Seis
toros de Miura.
Rafaelillo,
saludos y vuelta. Dávila Miura, oreja y saludos tras dos avisos.
Javier Castaño, que sustituyó a Manuel Escribano, vuelta tras un
aviso y silencio.
Brega
buena de Joselito Rus y Raúl Ruiz. Pares excelentes de Fernando
Sánchez.
LA
CORRIDA DE Miura lo fue. El escaparate bastante más que el poder.
Impresionantes arboladuras.
(...)
Miura
fue la bandera del torismo genuino de Pamplona. Lo sigue siendo.
Incluso con corridas de más guerra y resabios que entrega, como esta
última. Penúltima, antepenúltima. Hilo sin fin.
Para
celebrar la cifra redonda decidió torear en Pamplona Eduardo Dávila
Miura, retirado hace un tiempo, todavía en edad de merecer, en
estupenda forma, ni un gramo de más, cuerpo de torero. Torero alto y
largo, y capaz. Preparadísimo para la ocasión: bastó verlo andar
con sus dos toros, los dos, y la manera de entenderlos y gobernarlos.

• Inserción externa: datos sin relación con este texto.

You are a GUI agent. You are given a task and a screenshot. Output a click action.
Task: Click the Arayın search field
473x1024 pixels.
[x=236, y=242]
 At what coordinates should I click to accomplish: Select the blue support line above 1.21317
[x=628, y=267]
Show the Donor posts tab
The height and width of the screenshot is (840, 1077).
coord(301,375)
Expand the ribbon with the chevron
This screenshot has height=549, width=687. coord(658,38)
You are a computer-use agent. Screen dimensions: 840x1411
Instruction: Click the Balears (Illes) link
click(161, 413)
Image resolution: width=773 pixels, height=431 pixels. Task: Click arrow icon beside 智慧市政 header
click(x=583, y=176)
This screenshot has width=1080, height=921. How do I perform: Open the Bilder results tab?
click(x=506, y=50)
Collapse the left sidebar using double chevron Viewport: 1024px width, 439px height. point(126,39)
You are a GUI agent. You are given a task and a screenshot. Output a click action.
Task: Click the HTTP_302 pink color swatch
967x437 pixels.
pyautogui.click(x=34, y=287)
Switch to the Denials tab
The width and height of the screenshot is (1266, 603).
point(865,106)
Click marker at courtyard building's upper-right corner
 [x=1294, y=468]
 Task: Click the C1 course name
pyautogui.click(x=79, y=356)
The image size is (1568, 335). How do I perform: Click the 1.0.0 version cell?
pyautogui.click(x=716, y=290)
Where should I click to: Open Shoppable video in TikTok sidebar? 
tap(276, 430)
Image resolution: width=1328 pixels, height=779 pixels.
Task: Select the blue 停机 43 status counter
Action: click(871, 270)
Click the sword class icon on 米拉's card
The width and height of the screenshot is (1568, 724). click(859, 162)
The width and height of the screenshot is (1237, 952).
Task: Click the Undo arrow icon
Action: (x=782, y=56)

Las distancias, que el toro de Miura prefiere largas; el toque por
delante para abrir el viaje y soltarlo sin violencia, y servirse así
del viaje de vuelta, que es cuando de verdad aprieta el miura de ley;
la medida de las tandas, obligadamente breves, cortadas como en seco,
y despidiendo al toro hacia fuera.
Todo
eso hizo bien y mejor Eduardo Dávila, encajado a modo, suelto,
fácil. Esa gota de torería que conlleva la edad: veinte años de
alternativa se cumplen ahora. Torería en los remates a muleta
plegada en el medio desplante. Dibujo bueno en los ayudados con la
izquierda. Mucha autoridad. Temple para sujetar y tener al toro, o
tirar de él. Empaque que presta la figura misma. Y un exceso de
confianza que en el quinto toro, traído de pronto hacia dentro como
si fuera de los dóciles, y no lo era, estuvo a punto de costarle un
grave disgusto. Varetazo al chaleco, la cara por las nubes.
Los
doblones de apertura, buenos y bellos, le parecerían a Eduardo
medicina suficiente. El toro embistió despacio, despacito toreó
Eduardo. Hasta el momento de la cogida. Joselito Rus sujetó al toro
en los medios con oficio superior. Refrescado, volvió Eduardo al
tajo, compuesto, prevenido, prudente. El viento descubría, se alargó
el trasteo, se soltaba el toro. La espada, que no entró. Un aviso,
dos. El toro barbeó tablas en huida después de herido. Un
descabello certero. ¡Uff…! Ese quinto toro tan despampanante se lo
había brindado Dávila a su tío Antonio Miura. Arrastrado el toro,
Eduardo salió a los medios para despedirse. Probablemente, para
siempre.
El
toro colorado de los anuncios se empleó en varas, cortó en
banderillas y llegó a la muleta más pendiente de Rafaelillo que del
engaño. Toro revoltoso y correoso, faena cuerpo a cuerpo entorpecida
por el viento. Una estocada buena. El tercero asomó al trantrán,
como si estuviera corriendo el encierro todavía, pero se hundió al
cobrar la primera vara, se rebrincó, rebañó en viajes cortísimos,
se apoyó en las manos. Javier Castaño, repescado para la feria como
sustituto del convaleciente Escribano, le anduvo seguro. De la
reunión de la estocada salió perseguido. En el último minuto le
salió al toro el genio miura.
Rafaelillo
saludó en tablas con larga cambiada de rodillas al cuarto, que cobró
contra un burladero un estrellón que casi lo desbarata. Se derrumbó
el toro en los primeros compases de faena, se defendió cabeceando
después por falta de fuerza. Le dio ventajas Rafaelillo. Una
estocada monumental. No cundió la petición de oreja. Rafael se
indispuso con la gente del palco. Y el último toro de la feria, el
miura listo que se frenó y orientó a las primeras de cambio, pegó
derrotes de los desarmar, se apalancó. Mal carácter. O peor. A
pesar de eso, asiento y oficio de Castaño, que conoce la ganadería
y se la sabe de memoria. Los ve venir.